Secondary Source Report on David Carter’s The Conditions of Fame
By Alana Jordan
Complete citation:
Carter, David. (2015). The conditions of Fame: Literary Celebrity in Australia between the Wars. 39 (1) pp.170-187. Retrieved from: https://www.jstor.org/stable/10.2979/jmodelite.39.1.170 (30/08/20)
Image Credit:
Key Words:
Australia, celebrity, periodicals, modernity, authorship
Brief Overview:
The book attempts to define celebrity and create the term modern celebrity.
Summary of key points:
· Richard Schickel has dated the birth of modern celebrity the day when Pickford signed the first million dollar film contract, with Adolph Zukor on 24 June 1916 (qtd. in Turner 11). In the Triad’s words, which almost provide a definition of celebrity, Pickford was “less a person than a Personage, less an incident than an Event” (35
· discussions of modern celebrity and literary value circulated in the very same journals, and in ways that can scarcely be described through our anachronistic taxonomies of high and low culture
· Third, Pickford’s presence in the Triad indicates cinema’s insertion into the cultural economy as a sub-set of theatrical performance
· Finally, the Pickford vignette provides me with a neat way of side-stepping cultural nationalist frameworks and of emphasizing the transnational links between modernity and celebrity. From a nationalist perspective, the early decades of the twentieth century represent “a scurvy period, when Australians seemed content to accept second-rateness, were deferentially imitative in most aspects of public and cultural life, and shut themselves off as best they could from the world and modern thought” (Serle 148).
Important Quotations:
“a scurvy period, when Australians seemed content to accept second-rateness, were deferentially imitative in most aspects of public and cultural life, and shut themselves off as best they could from the world and modern thought” (Serle 148).

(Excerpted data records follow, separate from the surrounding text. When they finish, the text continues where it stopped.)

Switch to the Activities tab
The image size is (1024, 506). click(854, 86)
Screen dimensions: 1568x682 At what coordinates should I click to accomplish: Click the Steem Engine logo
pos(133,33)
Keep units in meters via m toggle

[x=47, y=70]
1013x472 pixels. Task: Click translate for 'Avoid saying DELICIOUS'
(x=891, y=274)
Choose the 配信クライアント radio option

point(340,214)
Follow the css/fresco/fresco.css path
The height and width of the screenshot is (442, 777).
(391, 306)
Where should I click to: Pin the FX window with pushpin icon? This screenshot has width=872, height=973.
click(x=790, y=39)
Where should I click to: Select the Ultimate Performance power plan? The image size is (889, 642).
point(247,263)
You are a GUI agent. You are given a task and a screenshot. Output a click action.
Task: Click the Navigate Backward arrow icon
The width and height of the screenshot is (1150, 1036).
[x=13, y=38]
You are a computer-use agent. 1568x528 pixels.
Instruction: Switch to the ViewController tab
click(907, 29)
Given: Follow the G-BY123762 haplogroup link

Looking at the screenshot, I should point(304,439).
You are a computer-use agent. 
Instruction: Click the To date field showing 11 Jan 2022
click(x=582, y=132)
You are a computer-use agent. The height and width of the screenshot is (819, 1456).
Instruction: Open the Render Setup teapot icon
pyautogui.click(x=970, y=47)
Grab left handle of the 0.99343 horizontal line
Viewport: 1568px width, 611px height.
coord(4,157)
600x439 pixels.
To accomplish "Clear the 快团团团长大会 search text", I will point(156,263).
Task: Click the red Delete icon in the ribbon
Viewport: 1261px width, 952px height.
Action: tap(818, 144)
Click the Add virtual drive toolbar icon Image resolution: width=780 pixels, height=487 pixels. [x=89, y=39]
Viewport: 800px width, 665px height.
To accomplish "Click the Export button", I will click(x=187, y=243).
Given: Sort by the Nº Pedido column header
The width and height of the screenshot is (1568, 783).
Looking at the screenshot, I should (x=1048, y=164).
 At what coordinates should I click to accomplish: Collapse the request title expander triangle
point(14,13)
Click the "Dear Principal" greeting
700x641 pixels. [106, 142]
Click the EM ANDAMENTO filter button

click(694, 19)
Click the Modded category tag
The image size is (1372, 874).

“devoted to literary, pictorial, musical and dramatic art.”
Usefulness to our group topic or individual project:
This book analyses the concept of celebrity in modern times and how this definition has evolved. This could be helpful in an essay about modern literature and how the depiction of celebrities has adapted over time. This book is based around Australia and therefore, is relevant to the to this subject. The quotes and facts within this book can influence our view on celebrities and how they have been viewed throughout the years, and help determine what creates a modern celebrity.